Haemorrhoidal disease is quite common both in men and women as more than half of the population will suffer one time or another from haemorrhoids with figures varying from 58% to 86% depending on the sources. Haemorrhoids can affect anyone but tend to be more common in women during pregnancy or following child birth and in individuals who have a history of constipation. Pregnant women frequently suffer from haemorrhoids as the pressure from the baby, weight gain and changes in the blood supply in the pelvis can all contribute.
Today, I wanted to alert you to something that will afflict 40% of the adult population (or more) at some point of their lives. It's called haemorrhoids or piles and it's basically any form of vein inflammation around the lower rectal regions.
Haemorrhoids (also known as piles) is a condition where the blood vessels in and around the anus become swollen and inflamed. Haemorrhoids are caused by an increase pressure in the blood vessels in the anus and rectum (end part of the large bowel).
Symptoms range from temporary and mild, to persistent and painful. Symptoms will vary depending upon the location of the haemorrhoids (they may be either internal, located inside the rectum or external, located in the area of the anus). Symptoms of haemorrhoids often begin with an itchy feeling around the anus, but can become painful and lead to bleeding. Symptoms of external haemorrhoids may include painful swelling or a hard lump around the anus that results when a blood clot forms.
Blood on your toilet paper? Itching in your anus area? Pain during constipation? All of these are likely signs that you may have haemorrhoids and it's no laughing matter – because although common, they can be annoying and embarrassing.
In the more severe stages, they can fall out like a lump outside your bottom. So what are some common mistakes that people make which contribute to developing this common condition? Even if you have these already, avoiding the following 3 mistakes can start relieving the problem gradually.
Mistake #1: Eating too much processed food
This can be a toughie for some people. However, it's known that processed foods create harder stool and troubles in digestion. This creates constipation and other issues which can lead to haemorrhoids. The key here, especially when you are suffering and trying to cure haemorrhoids, is to lower your intake of processed sugars and foods.

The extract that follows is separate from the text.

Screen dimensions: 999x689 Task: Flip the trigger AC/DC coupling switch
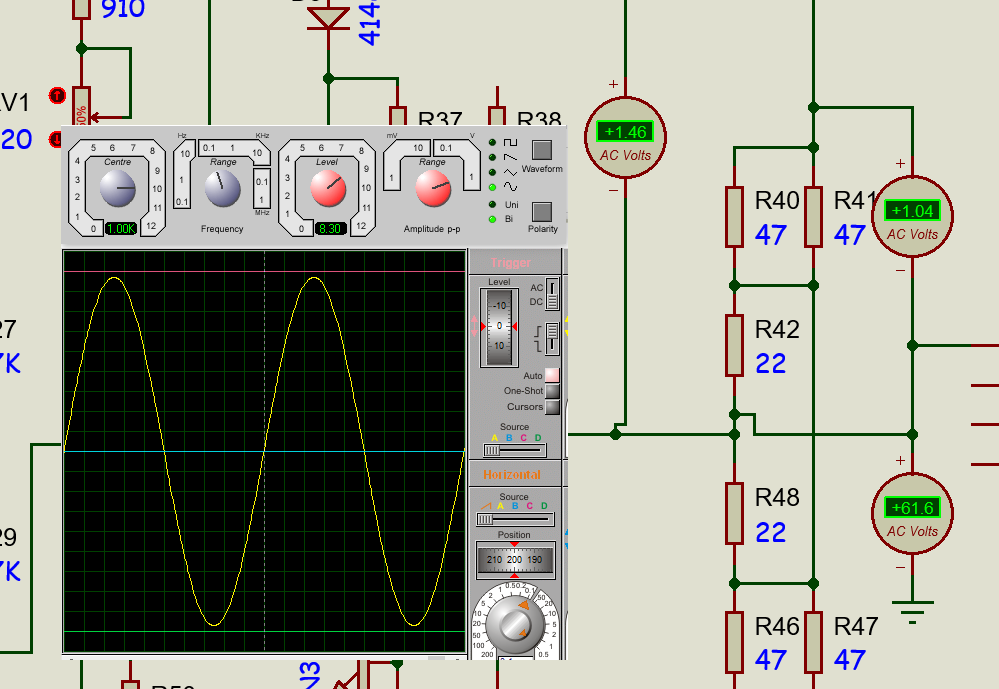tap(551, 295)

Mistake #2: Sedentary lifestyle
A lot of long term sitting can create additional pressure on the bottom area and this invokes the perfect environment for a haemorrhoid to occur if combined with a sharp force such as constipation or pregnancy (in women). The solution is to make sure you do not sit for over 1 hour at a time, and remember to do stretches that promote healthy blood flow.
Mistake #3: Intake of processed medication and creams
This creates the same potential problem as processed foods. Even many of the fibre supplements contain processed and artificial elements that can create side-effects elsewhere… and lastly they are not even attacking the root of the problem here. The other downside of these creams which do no benefit is that they waste one's time and the haemorrhoid can get worse over time if the root problem is not reversed.